Archive for June, 2009

The Best Terrorism Essay Ever

8 June 2009 at 5:10 pm
by Berck

From Bruce Schneier. It’s 3 years old at this point, and I’ve probably posted it before. But, just in case: If you haven’t read it, you should.

Idea

8 June 2009 at 4:45 pm
by Jonah

Idea

Creative Commons License
Idea by Joanna Elise is licensed under a Creative Commons Attribution-Noncommercial-Share Alike 3.0 United States License.

Flying the Line (When Trips go Bad)

8 June 2009 at 3:54 pm
by Berck

Last Sunday started out innocuously enough at 4:15am for a 6:00am departure from Casper, Wyoming for a leg back to Denver. It was my leg, and the weather over the rockies in the summer is best for flying in the early morning. It was a perfectly calm morning, though the clouds that would form the afternoon thunderstorms were already in evidence. Even the approach into Denver was perfectly smooth, which helped me make one of my best Dash 8 landings yet. The whole approach went perfectly. Right before the wheels touched I was sure it was going to be a good landing. In most aircraft, I’d be right. In a Dash, you can do everything right and just know that you’re going to have a perfectly smooth touch down, and then be completely wrong. It’s by far the most challenging aircraft to land smoothly that I’ve ever flown. Fortunately, this time I was right, and it rolled right onto the runway without embarrassing me.

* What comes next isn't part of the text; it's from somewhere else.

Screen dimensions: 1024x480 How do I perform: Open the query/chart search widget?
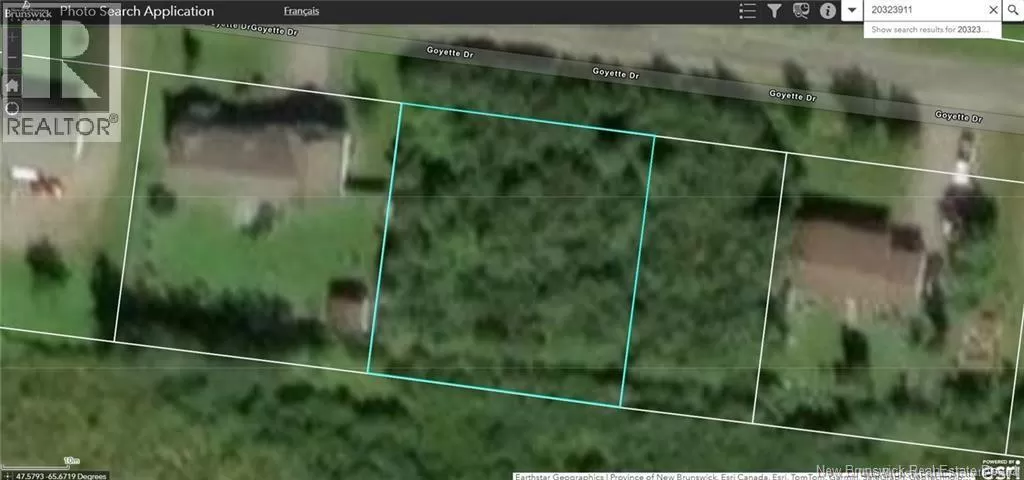(800, 11)
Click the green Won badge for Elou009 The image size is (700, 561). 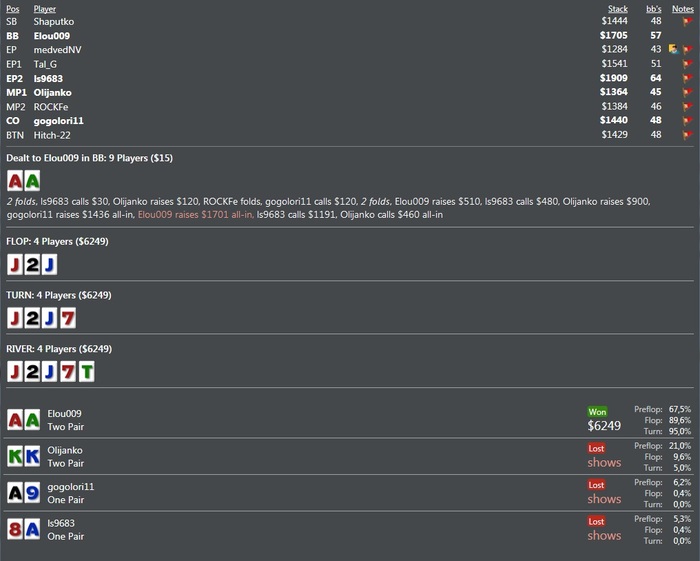[x=597, y=412]
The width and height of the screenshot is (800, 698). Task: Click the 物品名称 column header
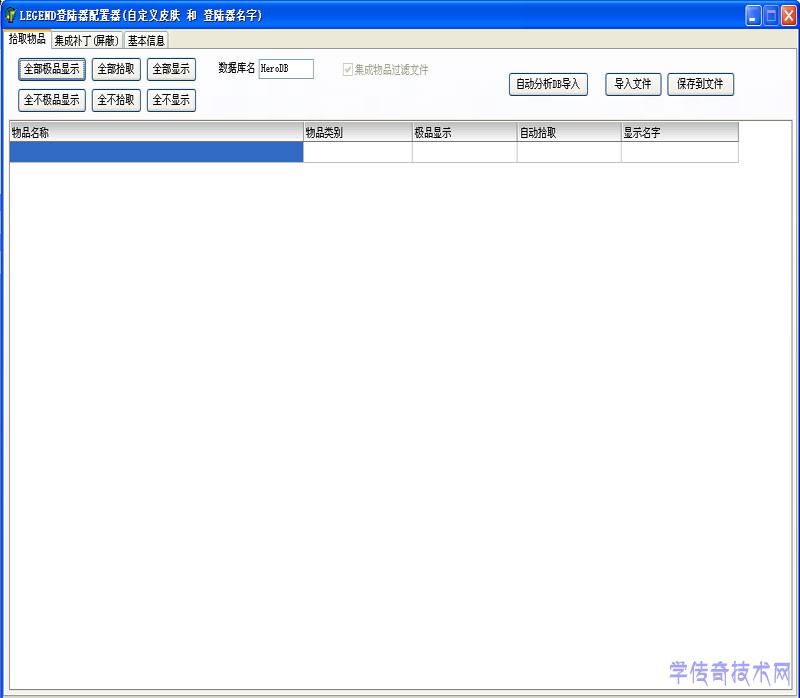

We had just 20 minutes to get the airplane ready to board for the flight right back to Casper. This, too, was my leg, and we managed an on-time departure. The flight over was relatively uneventful, but as the Captain and I were chatting about cars, racing, and the costs and feasibility of building our own airplanes, I asked, “Isn’t that the airport right over there?” “I sure hope not,” he said. “Well, the FMS is showing that it’s about 30 miles, right that way.” “Oh, my.” “So, suppose we should ask for lower?” “Probably not a bad idea.” We were still at 24,000 feet, and normally the controllers would have given us a clearance to descend 30 miles earlier. It wasn’t a big deal, as if the Dash is good at anything, going down is something it can handle. I pulled the power back to idle, dialed in a 3,000 fpm descent and quickly briefed the captain on the approach. Given how high we were, we decided to do a landing with the flaps at 35°. Normally, we only use 15° of flaps for a landing approach, but the Dash was built to be able to handle difficult mountain airports, with the steep and slow approaches those airports often require, so 35° is actually available.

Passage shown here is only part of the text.